Find the line with "Instruction: Click Kopieren". Transcribe it and each later line of the data exactly, up to and including the last.

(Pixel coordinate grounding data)
◇ ◇ ◇ ◇ ◇

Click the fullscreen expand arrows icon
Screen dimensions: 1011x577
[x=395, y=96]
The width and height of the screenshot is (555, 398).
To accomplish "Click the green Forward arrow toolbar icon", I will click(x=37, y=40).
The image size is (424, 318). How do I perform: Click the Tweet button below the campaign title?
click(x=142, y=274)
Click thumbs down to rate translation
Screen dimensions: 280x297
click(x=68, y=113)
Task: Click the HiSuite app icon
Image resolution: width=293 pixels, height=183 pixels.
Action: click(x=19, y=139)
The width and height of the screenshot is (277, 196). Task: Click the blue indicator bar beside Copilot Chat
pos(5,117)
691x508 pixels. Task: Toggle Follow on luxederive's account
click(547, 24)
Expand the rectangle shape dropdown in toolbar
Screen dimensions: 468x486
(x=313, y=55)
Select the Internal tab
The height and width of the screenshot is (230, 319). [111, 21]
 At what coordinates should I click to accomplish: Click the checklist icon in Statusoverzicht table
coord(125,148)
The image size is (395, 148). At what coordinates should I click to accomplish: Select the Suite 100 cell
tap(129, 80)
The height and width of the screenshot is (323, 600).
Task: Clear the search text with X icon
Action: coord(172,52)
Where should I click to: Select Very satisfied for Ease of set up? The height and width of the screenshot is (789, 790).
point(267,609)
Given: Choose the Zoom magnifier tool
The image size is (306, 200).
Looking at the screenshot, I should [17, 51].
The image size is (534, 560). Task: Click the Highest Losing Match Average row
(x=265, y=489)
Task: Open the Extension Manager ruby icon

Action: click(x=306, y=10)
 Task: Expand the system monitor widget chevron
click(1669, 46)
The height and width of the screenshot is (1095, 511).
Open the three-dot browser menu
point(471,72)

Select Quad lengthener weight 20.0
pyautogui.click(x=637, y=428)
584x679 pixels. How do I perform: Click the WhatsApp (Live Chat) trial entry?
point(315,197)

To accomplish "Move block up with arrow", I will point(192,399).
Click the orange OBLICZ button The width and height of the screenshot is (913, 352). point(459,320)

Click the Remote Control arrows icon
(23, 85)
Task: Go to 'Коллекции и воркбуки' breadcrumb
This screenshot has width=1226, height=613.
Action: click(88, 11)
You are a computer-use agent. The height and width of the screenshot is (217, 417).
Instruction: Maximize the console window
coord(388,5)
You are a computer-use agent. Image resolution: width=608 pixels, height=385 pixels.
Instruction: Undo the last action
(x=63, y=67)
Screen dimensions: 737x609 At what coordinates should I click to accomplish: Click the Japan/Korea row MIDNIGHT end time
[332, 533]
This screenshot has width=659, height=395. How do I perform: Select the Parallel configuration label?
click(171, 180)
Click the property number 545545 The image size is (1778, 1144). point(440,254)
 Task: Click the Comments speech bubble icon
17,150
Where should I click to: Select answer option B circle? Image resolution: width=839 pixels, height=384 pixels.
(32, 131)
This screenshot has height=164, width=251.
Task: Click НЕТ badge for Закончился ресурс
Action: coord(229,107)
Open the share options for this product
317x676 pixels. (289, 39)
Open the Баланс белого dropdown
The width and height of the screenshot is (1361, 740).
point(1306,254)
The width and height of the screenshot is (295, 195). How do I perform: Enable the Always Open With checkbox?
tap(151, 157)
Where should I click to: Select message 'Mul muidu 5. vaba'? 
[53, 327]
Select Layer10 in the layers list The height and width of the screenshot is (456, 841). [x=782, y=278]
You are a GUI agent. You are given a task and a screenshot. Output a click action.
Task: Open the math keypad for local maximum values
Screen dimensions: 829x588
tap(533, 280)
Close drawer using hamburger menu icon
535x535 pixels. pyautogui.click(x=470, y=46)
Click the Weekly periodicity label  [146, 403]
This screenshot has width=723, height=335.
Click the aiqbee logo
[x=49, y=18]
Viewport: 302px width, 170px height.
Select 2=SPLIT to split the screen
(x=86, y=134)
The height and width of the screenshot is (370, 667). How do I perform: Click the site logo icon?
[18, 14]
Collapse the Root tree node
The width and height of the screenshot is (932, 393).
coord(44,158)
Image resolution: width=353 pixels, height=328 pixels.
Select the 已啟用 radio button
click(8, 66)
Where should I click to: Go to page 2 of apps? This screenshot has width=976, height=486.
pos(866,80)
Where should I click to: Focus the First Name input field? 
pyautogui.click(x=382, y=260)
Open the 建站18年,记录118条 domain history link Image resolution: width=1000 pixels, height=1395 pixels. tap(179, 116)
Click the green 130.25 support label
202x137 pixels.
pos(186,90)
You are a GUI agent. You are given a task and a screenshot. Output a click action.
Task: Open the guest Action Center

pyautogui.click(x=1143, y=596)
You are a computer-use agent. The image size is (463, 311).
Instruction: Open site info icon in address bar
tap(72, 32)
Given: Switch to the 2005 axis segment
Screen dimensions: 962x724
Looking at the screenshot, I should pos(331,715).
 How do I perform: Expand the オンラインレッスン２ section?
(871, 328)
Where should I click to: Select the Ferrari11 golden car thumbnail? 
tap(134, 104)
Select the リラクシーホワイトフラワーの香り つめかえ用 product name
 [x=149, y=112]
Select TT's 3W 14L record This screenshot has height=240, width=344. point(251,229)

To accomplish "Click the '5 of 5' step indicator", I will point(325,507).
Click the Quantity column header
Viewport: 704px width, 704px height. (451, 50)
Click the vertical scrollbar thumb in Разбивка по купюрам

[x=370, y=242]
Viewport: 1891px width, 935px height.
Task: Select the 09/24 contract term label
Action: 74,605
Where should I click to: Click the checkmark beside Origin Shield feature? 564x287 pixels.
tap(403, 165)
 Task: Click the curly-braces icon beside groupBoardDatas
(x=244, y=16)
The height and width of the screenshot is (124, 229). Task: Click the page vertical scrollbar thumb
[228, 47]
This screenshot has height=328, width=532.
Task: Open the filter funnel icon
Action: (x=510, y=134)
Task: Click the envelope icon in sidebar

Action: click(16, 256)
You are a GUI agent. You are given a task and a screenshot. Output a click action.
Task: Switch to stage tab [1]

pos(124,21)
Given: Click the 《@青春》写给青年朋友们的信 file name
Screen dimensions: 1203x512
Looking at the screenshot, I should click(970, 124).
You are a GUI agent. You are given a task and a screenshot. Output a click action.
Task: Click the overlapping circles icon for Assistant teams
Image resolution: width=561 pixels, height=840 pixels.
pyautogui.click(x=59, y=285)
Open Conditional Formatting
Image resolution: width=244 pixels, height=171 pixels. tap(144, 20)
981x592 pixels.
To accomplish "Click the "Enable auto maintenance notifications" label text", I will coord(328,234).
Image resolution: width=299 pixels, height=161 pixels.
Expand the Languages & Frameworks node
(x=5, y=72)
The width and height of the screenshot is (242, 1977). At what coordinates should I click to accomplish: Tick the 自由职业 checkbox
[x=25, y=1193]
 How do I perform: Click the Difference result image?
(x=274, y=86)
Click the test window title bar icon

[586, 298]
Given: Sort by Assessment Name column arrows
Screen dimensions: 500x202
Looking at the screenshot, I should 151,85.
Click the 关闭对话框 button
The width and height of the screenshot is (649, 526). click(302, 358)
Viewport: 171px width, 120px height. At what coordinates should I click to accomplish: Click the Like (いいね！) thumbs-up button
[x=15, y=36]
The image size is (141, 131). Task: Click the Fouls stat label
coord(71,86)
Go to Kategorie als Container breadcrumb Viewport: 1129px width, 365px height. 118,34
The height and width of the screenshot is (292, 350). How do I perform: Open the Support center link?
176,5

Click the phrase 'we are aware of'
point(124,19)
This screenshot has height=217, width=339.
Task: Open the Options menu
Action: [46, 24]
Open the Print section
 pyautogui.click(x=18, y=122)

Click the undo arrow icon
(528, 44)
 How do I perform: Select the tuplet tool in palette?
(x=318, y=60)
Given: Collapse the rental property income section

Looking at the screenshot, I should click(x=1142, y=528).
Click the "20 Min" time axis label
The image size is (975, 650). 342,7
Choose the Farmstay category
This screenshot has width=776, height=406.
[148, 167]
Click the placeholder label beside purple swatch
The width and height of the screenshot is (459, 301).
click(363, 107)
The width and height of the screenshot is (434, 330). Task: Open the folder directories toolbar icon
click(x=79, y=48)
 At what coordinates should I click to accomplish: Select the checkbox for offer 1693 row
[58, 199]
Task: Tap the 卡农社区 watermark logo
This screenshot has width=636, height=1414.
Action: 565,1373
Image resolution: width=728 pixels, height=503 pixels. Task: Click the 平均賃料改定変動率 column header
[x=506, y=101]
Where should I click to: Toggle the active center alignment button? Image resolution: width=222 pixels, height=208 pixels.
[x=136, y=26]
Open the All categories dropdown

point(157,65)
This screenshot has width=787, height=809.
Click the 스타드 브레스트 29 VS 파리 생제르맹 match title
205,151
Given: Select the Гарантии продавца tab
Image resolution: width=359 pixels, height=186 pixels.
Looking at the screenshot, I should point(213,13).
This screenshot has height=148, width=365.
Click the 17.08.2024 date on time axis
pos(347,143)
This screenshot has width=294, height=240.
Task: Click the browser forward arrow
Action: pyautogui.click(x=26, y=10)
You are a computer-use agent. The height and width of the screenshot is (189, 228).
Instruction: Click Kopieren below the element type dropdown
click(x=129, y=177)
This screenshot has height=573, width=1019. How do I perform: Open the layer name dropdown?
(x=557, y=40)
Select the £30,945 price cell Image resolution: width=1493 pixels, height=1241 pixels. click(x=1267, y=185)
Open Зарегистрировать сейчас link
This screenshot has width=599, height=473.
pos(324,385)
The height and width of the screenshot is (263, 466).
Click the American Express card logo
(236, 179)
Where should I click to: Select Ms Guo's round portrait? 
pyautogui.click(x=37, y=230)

◇ ◇ ◇ ◇ ◇

Answer area |
Instruction: Click Kopieren below the element type dropdown
click(x=129, y=177)
This screenshot has height=573, width=1019. How do I perform: Open the layer name dropdown?
(x=557, y=40)
Select the £30,945 price cell Image resolution: width=1493 pixels, height=1241 pixels. click(x=1267, y=185)
Open Зарегистрировать сейчас link
This screenshot has width=599, height=473.
pos(324,385)
The height and width of the screenshot is (263, 466).
Click the American Express card logo
(236, 179)
Where should I click to: Select Ms Guo's round portrait? 
pyautogui.click(x=37, y=230)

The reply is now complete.